Generate Snapshots

To cluster information, take a snapshot of data in your IDOL data index. You can then automatically cluster the data in this snapshot (you do not need to set up an initial taxonomy).

The IDOL Category component takes a snapshot of the data in your IDOL Content component and, based on these snapshots, clusters related information together. Each cluster represents a concept area that contains a set of items, which share common properties.

The ClusterSnapshot action allows you to take a snapshot of the data stored in the IDOL Content component data index. By default this includes data for the Content databases News and Archive. A snapshot represents the content of the data index at a particular time, and enables you to generate cluster information and spectrographs at a later point, even if the data index has changed. You can use a single snapshot to generate both cluster information and spectrograph data to save processing time.

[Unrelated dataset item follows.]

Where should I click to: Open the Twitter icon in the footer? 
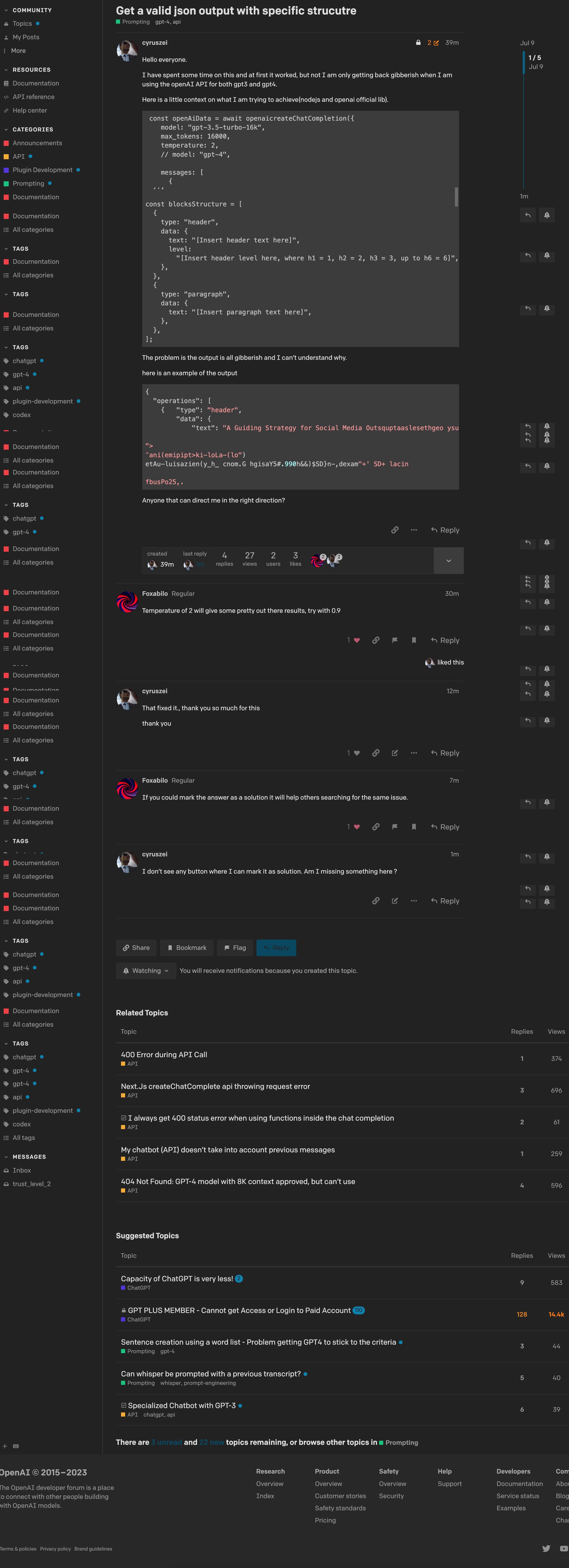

The action adds a timestamp to each snapshot (with the AUTNDATE) and stores it in binary .cls format in the Snapshots subdirectory of the Cluster directory in your IDOL Category component installation directory. This process allows you to have several snapshots with the same name (for example, of one particular IDOL Content component) and snapshots with different names (for example, of different data sets).

The results of ClusterSnapshot are saved as a named snapshot job. You can specify that job name when taking other actions on the snapshot data. You can also set up a schedule that runs the ClusterSnapshot action at regular intervals.


The Content data index that you take a snapshot of must ideally contain at least several thousand documents with good quality content (that is, relevant text for various topics).